Launched by the Wayne County Health Department to encourage public discussion about minority health issues, Health Director James Roosen said he has long known about the discrepancies in health care when it comes to different races. It became even more apparent when he began working toward a grant on the subject.
"One thing that really struck me is that minority health will soon be our nation's health," he said.
Roosen said he hopes to improve the situation through education, engagement and building a network to identify the barriers that limit access.
"One of the things I would like to do is challenge people not to tolerate health disparities and the difference between minority health and white health, Hispanic health," he said.
In Wayne County, he said, minority males die of prostate cancer at a rate four times higher than white males. Minorities also account for 80 percent of new HIV infection cases, males are four times more likely to die from homicide, and minority females account for 34 percent of the births and 63 percent of infant deaths, he said.
Pressed to say which concerns him most, Roosen said it would have to be teen pregnancy.
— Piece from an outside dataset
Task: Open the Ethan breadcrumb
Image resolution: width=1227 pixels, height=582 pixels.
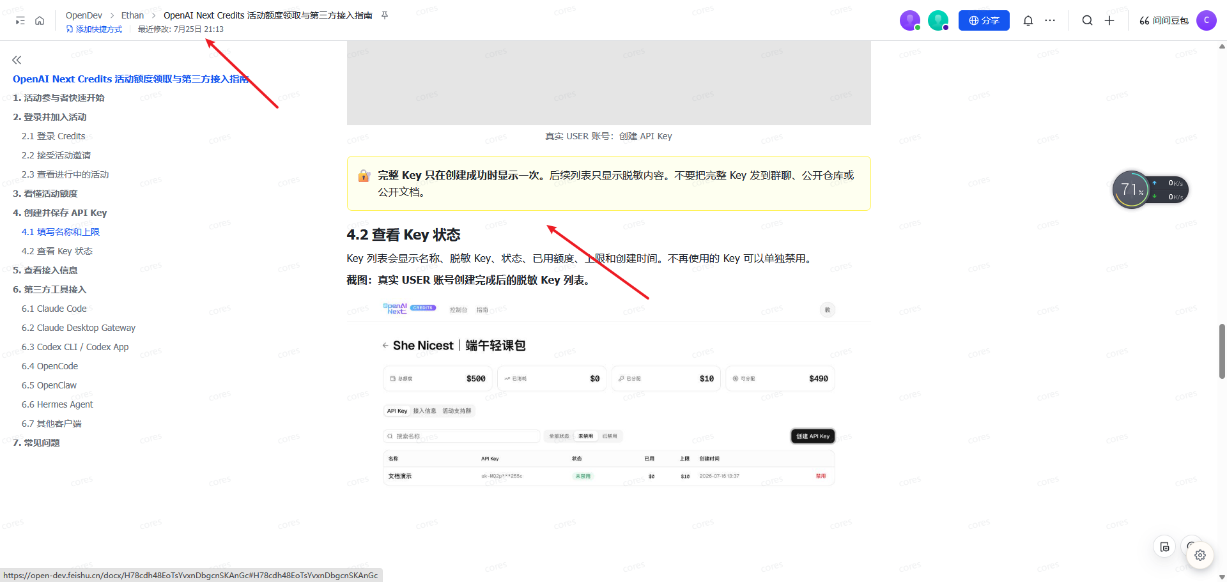Action: click(132, 15)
"There's a lot of loss potential to the community. Most of those girls will not finish high school," he said. "If this continues, it's going to be a pretty grim future in terms of the economy, especially."
Roosen said there are a lot of resources available in Wayne County, but services could be accessible. He said policies must be addressed as well as finding the best plan for delivering health care services. One way to do that is through involvement from minority leaders and representatives from those communities, he said.
"We might have to get out of the Health Department to help deliver services," he said. "I think there's a lot of things that we could do if we do it all together."
Many factors cause health disparities when it comes to people of color, Rozier said. He has spent nearly half a century advocating for non-traditional means to obtain health care, he said.
"There are double standards and often people indigenous to the population are ignored," he said. For the working poor, struggling to make ends meet, that means recognizing that these people will not neatly fit into the 8 a.m. to 5 p.m. hours when most health departments open their doors.
Rozier said his efforts in Cumberland County have been successful and have not been resisted by the health officials. His community-based organization has taken an intensive and aggressive approach to outreach during non-traditional hours, he said.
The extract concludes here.